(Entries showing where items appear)
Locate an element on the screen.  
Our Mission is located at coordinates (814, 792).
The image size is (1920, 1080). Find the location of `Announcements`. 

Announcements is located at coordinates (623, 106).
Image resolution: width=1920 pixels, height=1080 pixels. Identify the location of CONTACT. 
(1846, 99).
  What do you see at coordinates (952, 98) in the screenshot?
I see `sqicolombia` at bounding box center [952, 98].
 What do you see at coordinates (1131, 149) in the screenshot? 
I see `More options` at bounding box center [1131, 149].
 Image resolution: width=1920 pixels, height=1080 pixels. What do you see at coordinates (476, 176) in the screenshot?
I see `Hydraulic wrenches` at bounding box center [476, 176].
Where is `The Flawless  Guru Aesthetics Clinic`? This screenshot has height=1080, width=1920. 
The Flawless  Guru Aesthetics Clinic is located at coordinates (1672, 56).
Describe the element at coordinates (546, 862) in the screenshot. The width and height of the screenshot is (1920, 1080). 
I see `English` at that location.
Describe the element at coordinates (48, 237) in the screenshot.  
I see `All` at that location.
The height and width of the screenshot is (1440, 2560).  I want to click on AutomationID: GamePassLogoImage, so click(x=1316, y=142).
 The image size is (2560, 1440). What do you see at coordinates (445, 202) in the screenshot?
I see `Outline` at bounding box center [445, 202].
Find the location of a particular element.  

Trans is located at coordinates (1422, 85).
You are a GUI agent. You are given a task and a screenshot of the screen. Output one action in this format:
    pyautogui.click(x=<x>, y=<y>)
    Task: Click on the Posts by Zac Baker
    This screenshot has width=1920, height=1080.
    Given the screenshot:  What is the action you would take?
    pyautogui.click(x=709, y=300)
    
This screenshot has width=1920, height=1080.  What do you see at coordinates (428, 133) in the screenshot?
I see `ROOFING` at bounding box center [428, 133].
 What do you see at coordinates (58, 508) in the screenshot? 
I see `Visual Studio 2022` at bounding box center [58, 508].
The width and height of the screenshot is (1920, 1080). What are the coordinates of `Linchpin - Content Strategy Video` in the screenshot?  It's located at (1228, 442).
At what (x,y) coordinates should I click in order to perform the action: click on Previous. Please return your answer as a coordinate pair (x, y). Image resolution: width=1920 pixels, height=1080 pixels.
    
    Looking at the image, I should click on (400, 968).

--- Work to be completed ---
Find each line above that contains the word "Clinic" and copy those lines.

--- Solution to this exercise ---
Where is `The Flawless  Guru Aesthetics Clinic`? This screenshot has height=1080, width=1920. 
The Flawless  Guru Aesthetics Clinic is located at coordinates (1672, 56).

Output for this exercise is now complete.